Fiona's fingers slid gently between the tight bandages swathing Storm's chest and his skin, tugging carefully as she pulled the end loose. He tried to raise his elbows, but stopped, wincing in pain. She reached under his arms, pulling the taping away. The masculine scent of him filled her senses, sweet smoke and hay and leather. It was comforting to her that that, at least, was back to normal.


"Alright, then, can you take a deep breath?" Fiona wadded the wrappings into a ball. The parlor was dimly lit, but she could see that the blues and purples sprawling like paint spatters across his torso were now a kaleidoscope of ugly greens and yellows as well. She felt another wave of helpless outrage wash over her and she forced it away.


Storm drew in a deep, hitching breath, his face twisting in discomfort. Fiona frowned in sympathy.


"Are you alright?" She asked quietly.


"Ask me when Bender wraps me up again." he groaned, taking another reluctant breath and forcing it down into his bruised lungs. "I don't know whether to hope Levi Yawl dies so we can be rid of him, or hope he doesn't so I can repay the favor."

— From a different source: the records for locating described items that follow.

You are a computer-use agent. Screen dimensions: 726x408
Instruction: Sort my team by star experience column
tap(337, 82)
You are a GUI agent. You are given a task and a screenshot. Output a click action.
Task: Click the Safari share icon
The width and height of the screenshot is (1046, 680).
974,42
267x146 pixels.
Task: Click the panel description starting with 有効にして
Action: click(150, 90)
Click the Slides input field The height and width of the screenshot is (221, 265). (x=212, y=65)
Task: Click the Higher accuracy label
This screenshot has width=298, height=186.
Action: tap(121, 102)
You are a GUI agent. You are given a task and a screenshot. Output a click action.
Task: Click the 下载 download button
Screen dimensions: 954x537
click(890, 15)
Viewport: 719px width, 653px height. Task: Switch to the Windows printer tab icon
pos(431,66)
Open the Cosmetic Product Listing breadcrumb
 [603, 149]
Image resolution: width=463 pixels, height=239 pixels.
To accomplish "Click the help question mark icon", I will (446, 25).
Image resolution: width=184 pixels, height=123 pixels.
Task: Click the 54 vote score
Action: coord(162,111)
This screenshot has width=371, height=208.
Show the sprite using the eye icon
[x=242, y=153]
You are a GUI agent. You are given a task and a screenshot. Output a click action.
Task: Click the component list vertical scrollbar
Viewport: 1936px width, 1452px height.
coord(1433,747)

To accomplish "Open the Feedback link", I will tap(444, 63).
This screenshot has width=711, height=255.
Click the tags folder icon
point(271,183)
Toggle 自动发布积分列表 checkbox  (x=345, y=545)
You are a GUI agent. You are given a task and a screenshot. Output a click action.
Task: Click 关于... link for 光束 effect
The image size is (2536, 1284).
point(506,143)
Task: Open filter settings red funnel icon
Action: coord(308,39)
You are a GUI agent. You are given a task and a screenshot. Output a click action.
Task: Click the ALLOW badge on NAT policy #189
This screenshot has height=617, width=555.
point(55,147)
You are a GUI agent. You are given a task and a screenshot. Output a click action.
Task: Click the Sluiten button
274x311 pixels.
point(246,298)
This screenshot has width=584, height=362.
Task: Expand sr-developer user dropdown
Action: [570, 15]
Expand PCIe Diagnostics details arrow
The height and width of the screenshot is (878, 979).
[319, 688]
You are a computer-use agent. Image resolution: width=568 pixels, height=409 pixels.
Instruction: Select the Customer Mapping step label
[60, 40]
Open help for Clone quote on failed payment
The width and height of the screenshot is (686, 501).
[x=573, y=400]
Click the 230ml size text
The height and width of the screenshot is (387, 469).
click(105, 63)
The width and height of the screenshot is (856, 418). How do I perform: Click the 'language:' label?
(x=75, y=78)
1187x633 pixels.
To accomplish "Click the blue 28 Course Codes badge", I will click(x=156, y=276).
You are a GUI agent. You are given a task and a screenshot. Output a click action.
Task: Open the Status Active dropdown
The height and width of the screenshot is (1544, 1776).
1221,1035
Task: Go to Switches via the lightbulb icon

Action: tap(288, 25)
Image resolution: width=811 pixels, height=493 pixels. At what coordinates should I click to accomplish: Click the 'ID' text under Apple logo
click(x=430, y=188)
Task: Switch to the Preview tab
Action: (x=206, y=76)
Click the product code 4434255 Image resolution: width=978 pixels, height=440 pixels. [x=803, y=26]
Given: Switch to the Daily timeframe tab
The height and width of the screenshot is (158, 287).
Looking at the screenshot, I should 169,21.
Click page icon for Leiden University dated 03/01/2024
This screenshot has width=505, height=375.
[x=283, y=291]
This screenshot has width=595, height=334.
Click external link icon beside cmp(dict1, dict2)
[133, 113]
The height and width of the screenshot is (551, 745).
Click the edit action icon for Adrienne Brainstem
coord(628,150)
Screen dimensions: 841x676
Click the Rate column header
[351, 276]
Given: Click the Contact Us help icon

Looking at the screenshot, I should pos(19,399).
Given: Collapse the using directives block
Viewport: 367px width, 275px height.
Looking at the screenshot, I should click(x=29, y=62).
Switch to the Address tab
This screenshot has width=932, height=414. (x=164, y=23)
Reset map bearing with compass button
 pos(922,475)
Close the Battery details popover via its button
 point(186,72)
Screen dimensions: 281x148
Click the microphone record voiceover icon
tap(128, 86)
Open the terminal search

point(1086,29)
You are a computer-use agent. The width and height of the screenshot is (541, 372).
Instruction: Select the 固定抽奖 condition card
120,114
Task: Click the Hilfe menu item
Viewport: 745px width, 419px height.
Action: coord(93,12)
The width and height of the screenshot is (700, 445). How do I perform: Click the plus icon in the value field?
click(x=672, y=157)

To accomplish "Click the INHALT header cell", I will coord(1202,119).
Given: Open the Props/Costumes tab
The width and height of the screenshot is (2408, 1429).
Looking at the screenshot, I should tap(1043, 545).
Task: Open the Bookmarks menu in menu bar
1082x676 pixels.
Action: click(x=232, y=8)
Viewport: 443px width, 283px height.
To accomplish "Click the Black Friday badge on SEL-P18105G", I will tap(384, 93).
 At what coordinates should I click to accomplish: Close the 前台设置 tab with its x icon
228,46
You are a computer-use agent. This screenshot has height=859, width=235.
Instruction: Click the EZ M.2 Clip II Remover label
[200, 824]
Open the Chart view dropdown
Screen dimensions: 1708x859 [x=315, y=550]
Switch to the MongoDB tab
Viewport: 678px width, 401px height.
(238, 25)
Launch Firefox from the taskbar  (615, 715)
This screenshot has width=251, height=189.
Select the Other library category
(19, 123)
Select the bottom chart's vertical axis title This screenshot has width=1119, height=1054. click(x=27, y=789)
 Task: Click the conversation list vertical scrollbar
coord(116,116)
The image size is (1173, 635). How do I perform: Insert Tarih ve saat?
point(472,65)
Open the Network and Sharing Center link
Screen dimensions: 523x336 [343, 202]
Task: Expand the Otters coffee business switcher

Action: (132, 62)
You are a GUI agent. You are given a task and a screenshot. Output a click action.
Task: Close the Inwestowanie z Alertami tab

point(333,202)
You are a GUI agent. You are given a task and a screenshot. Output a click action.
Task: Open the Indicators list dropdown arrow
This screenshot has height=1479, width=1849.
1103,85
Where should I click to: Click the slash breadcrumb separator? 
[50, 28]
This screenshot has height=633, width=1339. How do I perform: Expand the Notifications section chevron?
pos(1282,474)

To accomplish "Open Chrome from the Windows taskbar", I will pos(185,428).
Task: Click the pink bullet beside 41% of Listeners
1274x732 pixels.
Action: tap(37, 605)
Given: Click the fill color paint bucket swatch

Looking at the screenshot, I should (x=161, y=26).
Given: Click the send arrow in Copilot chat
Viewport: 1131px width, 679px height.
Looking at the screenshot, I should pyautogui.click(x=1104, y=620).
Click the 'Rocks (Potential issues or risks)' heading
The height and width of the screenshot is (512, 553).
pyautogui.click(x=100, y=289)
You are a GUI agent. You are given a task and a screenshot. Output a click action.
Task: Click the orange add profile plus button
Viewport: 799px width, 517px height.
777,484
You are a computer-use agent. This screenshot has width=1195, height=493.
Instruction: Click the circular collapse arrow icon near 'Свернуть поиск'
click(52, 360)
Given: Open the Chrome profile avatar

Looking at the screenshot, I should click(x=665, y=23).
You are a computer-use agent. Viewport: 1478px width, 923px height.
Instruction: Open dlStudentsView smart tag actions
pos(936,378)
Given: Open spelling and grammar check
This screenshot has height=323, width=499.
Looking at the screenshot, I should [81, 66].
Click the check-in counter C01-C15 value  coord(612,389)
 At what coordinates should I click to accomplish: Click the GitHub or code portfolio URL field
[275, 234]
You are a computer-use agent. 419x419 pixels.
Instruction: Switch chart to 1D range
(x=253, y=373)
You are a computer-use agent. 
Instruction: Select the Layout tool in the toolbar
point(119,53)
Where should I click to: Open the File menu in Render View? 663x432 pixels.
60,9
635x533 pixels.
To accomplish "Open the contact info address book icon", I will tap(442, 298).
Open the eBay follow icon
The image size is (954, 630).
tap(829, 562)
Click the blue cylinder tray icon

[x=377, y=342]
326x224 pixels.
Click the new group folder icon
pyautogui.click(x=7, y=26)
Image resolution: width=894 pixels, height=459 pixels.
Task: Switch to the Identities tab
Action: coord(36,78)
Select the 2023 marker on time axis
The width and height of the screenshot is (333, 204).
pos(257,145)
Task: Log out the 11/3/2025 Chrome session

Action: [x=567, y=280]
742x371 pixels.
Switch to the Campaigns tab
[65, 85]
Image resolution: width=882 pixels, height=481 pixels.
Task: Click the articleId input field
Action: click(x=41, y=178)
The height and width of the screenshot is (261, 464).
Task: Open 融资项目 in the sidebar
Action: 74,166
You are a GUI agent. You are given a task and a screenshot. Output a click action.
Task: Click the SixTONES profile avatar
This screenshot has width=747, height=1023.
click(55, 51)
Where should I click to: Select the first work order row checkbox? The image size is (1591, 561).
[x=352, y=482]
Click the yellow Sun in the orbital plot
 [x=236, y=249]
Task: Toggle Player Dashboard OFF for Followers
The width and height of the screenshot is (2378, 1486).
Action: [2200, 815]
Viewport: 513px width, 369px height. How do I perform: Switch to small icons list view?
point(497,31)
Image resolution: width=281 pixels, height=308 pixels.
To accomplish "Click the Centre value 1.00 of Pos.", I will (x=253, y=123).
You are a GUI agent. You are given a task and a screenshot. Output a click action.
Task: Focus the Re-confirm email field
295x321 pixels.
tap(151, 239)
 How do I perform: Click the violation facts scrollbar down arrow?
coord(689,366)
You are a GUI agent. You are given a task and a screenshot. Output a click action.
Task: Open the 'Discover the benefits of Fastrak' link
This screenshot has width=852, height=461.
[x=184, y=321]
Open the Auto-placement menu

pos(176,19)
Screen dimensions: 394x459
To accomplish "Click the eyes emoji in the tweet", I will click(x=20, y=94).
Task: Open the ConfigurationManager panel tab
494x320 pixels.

"No." She shook her head. "The fighting stops here. Next time you'll end up dead."


"Fiona...they ambushed me" His hand flew involuntarily to a stitch in his side as he breathed against the ache. "That won't happen again."


"No! So what if it doesn't? This thing gets worse every time there's an incident, doesn't it? Maybe next time you'll kill one of them, then what do you suppose would happen?" Then, instead of getting to see you delirious and bleeding after being nearly killed, I get to see you die horribly at the end of a rope. Over my dead body, Lights the Storm.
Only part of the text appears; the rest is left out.